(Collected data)
____

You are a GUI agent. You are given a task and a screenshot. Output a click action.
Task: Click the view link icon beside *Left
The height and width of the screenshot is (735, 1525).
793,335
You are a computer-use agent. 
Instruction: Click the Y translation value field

____

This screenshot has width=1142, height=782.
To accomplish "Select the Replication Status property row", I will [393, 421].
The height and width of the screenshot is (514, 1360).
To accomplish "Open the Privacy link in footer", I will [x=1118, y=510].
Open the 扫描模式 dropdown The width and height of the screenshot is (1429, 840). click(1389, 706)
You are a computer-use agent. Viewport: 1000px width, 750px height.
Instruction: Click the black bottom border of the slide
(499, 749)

____

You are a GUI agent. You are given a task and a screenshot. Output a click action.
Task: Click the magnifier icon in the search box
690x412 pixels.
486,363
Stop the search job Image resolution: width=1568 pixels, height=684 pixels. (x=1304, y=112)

____

Exercise details ▸ The line above containing "Task: Click the view link icon beside *Left", the line containing "Instruction: Click the Y", and every line between them are to be transcribed exactly; no other line is wanted.

Written solution ▸
Task: Click the view link icon beside *Left
The height and width of the screenshot is (735, 1525).
793,335
You are a computer-use agent. 
Instruction: Click the Y translation value field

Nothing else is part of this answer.